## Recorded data
▼
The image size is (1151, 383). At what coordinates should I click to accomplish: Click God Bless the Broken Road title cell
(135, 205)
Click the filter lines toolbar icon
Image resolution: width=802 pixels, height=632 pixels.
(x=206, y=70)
▲
Write every entry out again. Leave each one exactly as it is.

## FINISHED EXERCISE
The image size is (1151, 383). At what coordinates should I click to accomplish: Click God Bless the Broken Road title cell
(135, 205)
Click the filter lines toolbar icon
Image resolution: width=802 pixels, height=632 pixels.
(x=206, y=70)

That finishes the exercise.